Evie Wills (born 4 February 2001) is a Scottish rugby player from Stirling. She first played for the side in the 2021 Women's Six Nations Championship.

Club career 
Wills has played for Stirling County since she was seven, moving to the women's team in 2019, playing alongside her friend Evie Gallagher since a young age at the club. She plays as a stand-off/centre for the club.

International career 
In the 2021 Women's Six Nations Championship, she was the replacement in the match against Italy and gained her first cap coming off the bench at the match in Scotstoun in Glasgow. She was named as a substitute in Scotland's last match against Wales, which the Scottish team won 27-20. Coach Bryan Easson said of his decision to include Wills in the squad, "Evie Wills is a good distributor off left and right hand." In the weeks ahead of the match she was coached in her kicking by Scotland cap centurion Chris Paterson.

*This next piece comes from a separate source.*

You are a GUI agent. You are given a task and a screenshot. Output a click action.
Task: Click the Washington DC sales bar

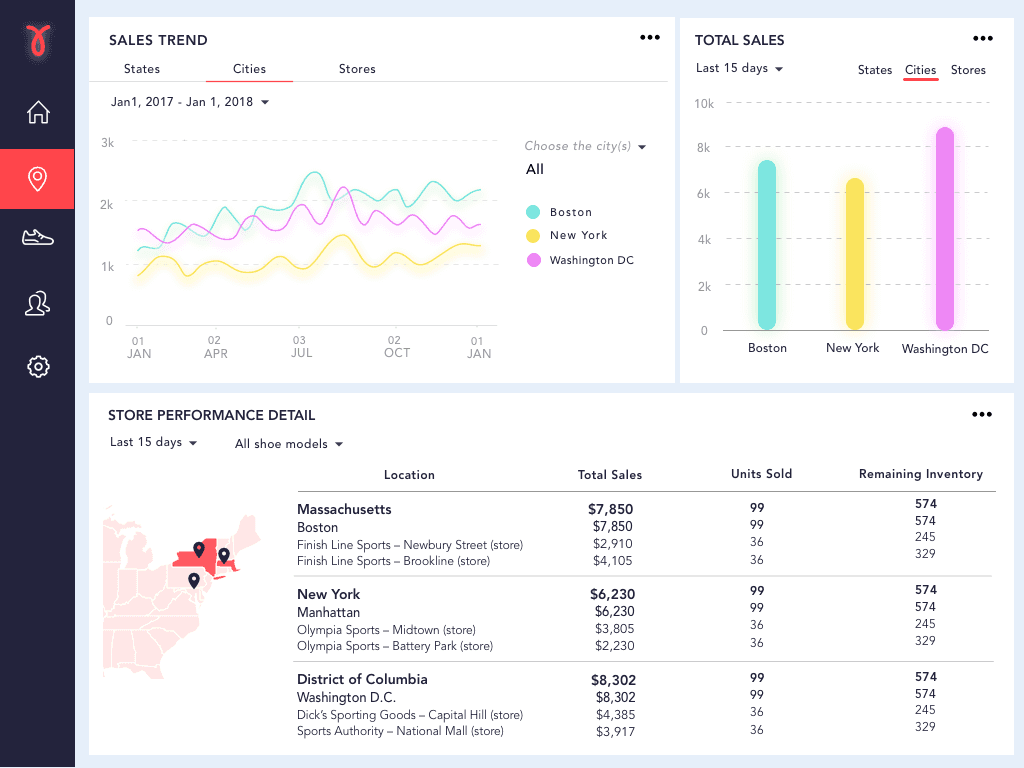tap(944, 230)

Wills first began playing rugby for Scotland, at 16 years old, when she played in the Scotland Seniors East v West tournament. She was selected to play in the Scotland U20s match against Northumbria; this was followed by an invitation to play in the U18s National 7s tournament in July.

In 2018 she played for the Scotland 7s, playing in the third leg of the Rugby Grand Prix in Kazan - the youngest in the squad by five years. Evie played against Russia and Portugal during the championships. Scotland came third in the tournament, losing to Russia and France.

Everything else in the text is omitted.